Pergam Finance mise sur l’immobilier américain
Pergam Finance lance un fonds de 75 millions de dollars à investir sur l’immobilier américain, «qui connaît un point d’inflexion depuis six mois», estime Olivier Combastet, associé fondateur de la société de gestion située à Paris. Avec déjà 25 millions de dollars levés via des tickets minimum de 1 million, ce fonds visera un taux de rentabilité interne net de 20%, «à condition de respecter quatre points clés indispensables sur ce marché aujourd’hui: le bon endroit, avec le bon secteur, une allocation flexible associée à un levier modéré, et surtout le bon ‘timing’».
Les opérateurs américains partenaires de Pergam Properties ont commencé à investir dans des centres commerciaux, avec une décote sur la valeur de construction de plus de 60%! Mais ils comptent aussi cibler des bureaux (à New York par exemple), du résidentiel (notamment pour profiter du marché locatif), voire des entrepôts ou équipements industriels.
Cette offre vient compléter l’activité de Pergam Finance, société composée de 16 professionnels qui propose, en parallèle d’une gestion traditionnelle peu risquée sous forme de mandats à moyen terme (pour 400 millions d’euros), des activités non cotées atypiques. Sous forme de mandats d’investissement (pour 70 millions) dans des fonds de private equity américains comme BV Capital (capital-risque), RCP Advisors (fonds de fonds mid-caps) ou Capital Dynamics (fonds de fonds de retournement). Sous forme de conseil en investissement (pour 200 millions) dans un programme d’actifs réels composés essentiellement de 2.000 wagons ou containers pour les transports de marchandises, en partenariat avec la société spécialisée Touax. «Nos investisseurs achètent ces actifs pour les mettre en location avec un risque faible, une couverture contre l’inflation et un rendement régulier», explique Olivier Combastet.

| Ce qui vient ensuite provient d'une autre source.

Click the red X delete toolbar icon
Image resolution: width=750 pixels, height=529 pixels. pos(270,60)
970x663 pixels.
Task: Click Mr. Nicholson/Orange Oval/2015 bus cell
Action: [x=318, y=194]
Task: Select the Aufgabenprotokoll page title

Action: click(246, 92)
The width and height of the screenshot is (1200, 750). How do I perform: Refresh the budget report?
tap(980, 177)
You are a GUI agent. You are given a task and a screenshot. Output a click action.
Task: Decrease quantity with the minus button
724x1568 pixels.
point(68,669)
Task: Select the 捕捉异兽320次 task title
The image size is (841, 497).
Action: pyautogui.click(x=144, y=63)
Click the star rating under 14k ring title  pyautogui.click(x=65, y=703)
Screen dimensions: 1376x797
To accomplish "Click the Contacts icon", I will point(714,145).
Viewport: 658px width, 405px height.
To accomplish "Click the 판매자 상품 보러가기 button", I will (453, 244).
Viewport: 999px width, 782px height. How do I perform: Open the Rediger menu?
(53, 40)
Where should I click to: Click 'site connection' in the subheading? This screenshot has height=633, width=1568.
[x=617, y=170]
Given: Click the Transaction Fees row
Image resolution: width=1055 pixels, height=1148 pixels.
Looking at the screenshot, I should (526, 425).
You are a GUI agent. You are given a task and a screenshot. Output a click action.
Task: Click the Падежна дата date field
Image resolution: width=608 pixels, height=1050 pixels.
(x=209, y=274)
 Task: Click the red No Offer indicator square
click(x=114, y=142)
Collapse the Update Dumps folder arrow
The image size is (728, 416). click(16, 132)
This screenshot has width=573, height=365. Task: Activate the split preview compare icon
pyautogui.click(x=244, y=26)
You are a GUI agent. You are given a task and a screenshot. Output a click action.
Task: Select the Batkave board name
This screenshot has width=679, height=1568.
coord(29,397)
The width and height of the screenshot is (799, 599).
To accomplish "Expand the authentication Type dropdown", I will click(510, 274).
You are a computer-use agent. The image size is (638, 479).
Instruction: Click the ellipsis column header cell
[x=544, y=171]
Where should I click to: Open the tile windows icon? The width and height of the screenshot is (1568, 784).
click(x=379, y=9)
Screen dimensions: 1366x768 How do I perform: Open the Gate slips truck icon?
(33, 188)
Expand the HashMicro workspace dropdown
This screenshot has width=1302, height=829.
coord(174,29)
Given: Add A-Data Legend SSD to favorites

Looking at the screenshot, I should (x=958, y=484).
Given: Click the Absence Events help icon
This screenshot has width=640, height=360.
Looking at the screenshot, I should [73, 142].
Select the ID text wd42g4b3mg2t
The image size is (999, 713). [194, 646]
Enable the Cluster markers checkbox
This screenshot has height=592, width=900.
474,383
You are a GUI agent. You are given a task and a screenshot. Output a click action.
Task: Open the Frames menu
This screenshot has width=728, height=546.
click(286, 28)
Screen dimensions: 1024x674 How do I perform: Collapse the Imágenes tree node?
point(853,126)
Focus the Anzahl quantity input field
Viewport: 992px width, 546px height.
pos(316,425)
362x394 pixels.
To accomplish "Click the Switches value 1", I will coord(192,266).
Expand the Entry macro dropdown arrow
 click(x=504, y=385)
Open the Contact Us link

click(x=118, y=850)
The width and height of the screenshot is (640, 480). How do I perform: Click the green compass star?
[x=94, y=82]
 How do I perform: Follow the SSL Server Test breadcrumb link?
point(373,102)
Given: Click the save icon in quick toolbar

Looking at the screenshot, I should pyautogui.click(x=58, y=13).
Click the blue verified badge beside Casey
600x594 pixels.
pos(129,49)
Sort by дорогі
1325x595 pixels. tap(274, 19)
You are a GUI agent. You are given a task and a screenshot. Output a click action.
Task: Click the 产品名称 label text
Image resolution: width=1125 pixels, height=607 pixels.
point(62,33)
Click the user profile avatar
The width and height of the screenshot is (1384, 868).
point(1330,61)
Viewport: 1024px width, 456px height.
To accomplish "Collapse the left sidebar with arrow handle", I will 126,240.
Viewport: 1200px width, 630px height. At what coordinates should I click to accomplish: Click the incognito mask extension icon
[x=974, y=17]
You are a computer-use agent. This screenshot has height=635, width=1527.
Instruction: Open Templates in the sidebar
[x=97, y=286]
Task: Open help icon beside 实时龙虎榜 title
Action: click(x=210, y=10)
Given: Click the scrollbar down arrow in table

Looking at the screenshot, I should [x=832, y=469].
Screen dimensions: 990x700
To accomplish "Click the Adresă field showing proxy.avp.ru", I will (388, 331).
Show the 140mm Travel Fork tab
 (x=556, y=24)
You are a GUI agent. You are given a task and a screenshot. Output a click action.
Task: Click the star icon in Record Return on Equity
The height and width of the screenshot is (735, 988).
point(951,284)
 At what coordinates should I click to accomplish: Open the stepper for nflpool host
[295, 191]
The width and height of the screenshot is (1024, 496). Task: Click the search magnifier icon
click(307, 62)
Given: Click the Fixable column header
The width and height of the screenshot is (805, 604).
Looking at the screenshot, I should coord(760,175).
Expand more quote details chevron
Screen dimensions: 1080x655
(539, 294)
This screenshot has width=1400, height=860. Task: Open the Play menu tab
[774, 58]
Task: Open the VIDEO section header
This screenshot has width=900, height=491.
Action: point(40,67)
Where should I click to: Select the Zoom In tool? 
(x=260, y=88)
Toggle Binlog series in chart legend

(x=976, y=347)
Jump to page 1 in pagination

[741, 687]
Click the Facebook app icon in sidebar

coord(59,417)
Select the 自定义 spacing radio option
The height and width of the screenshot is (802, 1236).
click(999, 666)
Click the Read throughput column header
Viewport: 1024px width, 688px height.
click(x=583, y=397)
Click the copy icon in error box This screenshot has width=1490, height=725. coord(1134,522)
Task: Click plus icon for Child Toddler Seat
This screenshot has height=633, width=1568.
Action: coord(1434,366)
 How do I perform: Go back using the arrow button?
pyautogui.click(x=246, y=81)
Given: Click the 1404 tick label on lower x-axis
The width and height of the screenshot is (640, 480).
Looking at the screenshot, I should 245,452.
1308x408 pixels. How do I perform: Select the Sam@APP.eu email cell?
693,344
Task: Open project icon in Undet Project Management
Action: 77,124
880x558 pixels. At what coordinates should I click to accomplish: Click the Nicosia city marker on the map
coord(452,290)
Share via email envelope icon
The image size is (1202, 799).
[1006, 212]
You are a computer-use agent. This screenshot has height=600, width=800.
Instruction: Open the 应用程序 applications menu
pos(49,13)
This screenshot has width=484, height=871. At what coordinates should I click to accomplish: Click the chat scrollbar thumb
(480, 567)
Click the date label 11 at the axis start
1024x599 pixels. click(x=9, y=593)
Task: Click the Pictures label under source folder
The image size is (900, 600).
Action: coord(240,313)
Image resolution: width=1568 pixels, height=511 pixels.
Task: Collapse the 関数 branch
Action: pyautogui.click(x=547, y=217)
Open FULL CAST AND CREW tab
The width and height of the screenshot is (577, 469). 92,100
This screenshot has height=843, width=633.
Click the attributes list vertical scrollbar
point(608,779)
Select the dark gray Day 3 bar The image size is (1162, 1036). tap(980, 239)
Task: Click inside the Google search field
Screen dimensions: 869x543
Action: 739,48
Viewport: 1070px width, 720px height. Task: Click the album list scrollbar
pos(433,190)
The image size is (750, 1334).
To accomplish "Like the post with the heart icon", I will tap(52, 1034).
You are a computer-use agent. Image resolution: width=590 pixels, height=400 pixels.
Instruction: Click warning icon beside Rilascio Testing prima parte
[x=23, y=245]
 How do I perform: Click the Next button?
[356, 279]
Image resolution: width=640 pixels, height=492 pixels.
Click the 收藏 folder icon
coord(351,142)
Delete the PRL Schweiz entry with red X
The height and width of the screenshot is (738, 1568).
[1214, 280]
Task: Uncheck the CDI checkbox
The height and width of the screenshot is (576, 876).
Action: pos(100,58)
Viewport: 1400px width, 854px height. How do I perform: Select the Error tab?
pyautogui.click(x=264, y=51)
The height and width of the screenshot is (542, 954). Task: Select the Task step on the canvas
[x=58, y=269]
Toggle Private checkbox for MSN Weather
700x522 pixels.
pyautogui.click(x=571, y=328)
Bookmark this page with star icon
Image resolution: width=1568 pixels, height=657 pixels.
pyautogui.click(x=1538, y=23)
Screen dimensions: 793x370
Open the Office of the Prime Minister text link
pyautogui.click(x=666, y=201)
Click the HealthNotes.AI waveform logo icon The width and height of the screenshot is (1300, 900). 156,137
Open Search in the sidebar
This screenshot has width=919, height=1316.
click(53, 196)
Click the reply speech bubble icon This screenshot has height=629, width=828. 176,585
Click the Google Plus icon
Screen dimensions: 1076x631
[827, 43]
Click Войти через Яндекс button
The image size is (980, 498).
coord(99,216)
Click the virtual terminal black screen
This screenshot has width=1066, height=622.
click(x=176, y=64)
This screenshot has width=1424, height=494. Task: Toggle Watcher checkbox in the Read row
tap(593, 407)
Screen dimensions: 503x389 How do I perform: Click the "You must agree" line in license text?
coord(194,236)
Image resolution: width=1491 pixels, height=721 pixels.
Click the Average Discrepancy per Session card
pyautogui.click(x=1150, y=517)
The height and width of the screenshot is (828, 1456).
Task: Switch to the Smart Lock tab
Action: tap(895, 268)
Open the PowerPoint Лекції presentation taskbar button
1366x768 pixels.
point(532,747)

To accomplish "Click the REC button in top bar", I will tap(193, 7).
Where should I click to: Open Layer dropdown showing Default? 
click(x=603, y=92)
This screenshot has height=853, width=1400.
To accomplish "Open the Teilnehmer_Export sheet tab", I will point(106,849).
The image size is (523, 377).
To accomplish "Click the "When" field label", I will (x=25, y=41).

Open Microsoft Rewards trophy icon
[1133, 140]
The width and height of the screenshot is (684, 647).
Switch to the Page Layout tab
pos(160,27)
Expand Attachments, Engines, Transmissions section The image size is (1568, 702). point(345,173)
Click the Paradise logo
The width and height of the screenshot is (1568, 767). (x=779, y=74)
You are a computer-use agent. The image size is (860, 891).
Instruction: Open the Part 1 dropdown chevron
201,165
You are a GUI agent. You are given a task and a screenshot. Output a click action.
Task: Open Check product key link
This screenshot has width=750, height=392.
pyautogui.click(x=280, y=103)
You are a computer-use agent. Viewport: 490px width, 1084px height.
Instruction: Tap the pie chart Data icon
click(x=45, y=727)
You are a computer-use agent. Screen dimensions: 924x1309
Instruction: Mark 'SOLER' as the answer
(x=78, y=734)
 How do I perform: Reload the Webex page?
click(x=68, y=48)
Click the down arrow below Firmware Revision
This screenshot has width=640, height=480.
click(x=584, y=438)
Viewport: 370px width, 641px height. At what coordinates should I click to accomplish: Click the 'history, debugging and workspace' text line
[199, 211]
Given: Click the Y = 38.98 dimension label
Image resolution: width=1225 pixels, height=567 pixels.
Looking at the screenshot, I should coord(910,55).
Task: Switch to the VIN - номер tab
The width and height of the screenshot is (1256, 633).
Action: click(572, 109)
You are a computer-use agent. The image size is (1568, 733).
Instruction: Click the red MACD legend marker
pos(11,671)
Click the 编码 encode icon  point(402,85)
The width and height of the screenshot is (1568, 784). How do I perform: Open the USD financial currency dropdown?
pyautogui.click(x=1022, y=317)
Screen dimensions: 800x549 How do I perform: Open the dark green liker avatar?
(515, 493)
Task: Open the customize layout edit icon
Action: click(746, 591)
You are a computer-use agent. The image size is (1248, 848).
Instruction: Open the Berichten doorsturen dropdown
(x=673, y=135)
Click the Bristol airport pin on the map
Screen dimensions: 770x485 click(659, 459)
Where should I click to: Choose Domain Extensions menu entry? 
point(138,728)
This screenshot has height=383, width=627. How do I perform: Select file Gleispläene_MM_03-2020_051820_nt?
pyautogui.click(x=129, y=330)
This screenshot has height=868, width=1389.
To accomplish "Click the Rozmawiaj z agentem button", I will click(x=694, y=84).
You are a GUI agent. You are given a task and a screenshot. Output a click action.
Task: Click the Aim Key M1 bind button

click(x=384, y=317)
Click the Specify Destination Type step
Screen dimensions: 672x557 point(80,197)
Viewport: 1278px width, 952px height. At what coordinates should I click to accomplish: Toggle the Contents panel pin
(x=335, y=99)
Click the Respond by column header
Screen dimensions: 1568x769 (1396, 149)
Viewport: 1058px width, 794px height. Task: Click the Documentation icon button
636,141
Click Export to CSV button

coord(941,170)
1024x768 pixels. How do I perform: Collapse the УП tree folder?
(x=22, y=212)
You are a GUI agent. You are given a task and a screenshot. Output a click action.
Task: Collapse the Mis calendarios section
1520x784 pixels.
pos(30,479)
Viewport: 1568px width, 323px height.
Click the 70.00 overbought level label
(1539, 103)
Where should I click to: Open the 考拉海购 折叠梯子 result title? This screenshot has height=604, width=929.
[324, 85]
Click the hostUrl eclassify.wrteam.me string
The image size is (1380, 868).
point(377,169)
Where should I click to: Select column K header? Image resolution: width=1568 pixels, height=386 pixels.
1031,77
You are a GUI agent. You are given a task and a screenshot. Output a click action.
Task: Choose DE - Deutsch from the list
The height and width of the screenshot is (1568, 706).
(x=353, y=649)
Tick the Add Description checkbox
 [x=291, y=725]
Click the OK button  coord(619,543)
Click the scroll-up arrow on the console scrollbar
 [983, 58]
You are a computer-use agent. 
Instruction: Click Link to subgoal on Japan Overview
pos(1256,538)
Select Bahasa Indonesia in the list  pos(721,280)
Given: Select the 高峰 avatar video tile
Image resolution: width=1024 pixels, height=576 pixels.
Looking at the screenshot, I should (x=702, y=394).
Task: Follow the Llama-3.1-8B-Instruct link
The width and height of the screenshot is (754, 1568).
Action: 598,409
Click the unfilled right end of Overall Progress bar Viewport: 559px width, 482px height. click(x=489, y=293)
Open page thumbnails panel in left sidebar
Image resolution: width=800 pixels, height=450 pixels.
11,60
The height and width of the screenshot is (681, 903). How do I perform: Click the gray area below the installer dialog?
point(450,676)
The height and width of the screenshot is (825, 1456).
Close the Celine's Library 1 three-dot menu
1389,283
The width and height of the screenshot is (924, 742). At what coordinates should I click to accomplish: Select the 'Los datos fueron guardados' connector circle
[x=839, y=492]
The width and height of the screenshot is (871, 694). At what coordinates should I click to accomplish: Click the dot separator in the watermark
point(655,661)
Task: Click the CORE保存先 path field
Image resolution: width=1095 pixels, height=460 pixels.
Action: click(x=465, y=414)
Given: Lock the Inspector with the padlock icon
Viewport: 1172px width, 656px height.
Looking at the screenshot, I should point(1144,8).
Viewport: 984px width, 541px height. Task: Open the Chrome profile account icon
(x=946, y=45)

Dans le même esprit, Pergam Finance a lancé depuis 2006, au départ aux côtés de la famille Hirsch actionnaire du géant du négoce Bunge, un programme d’investissement dans les fermes agricoles en Amérique du Sud. Ce programme (de près de 130 millions investis, dont 15% amenés par le groupe CM-CIC) a consisté à créer la société Campos Orientales, spécialisée dans le rachat (en Uruguay et en Argentine pour l’instant) et la restructuration de fermes mal gérées ou peu diversifiées, par exemple en passant de l’élevage à l’agriculture.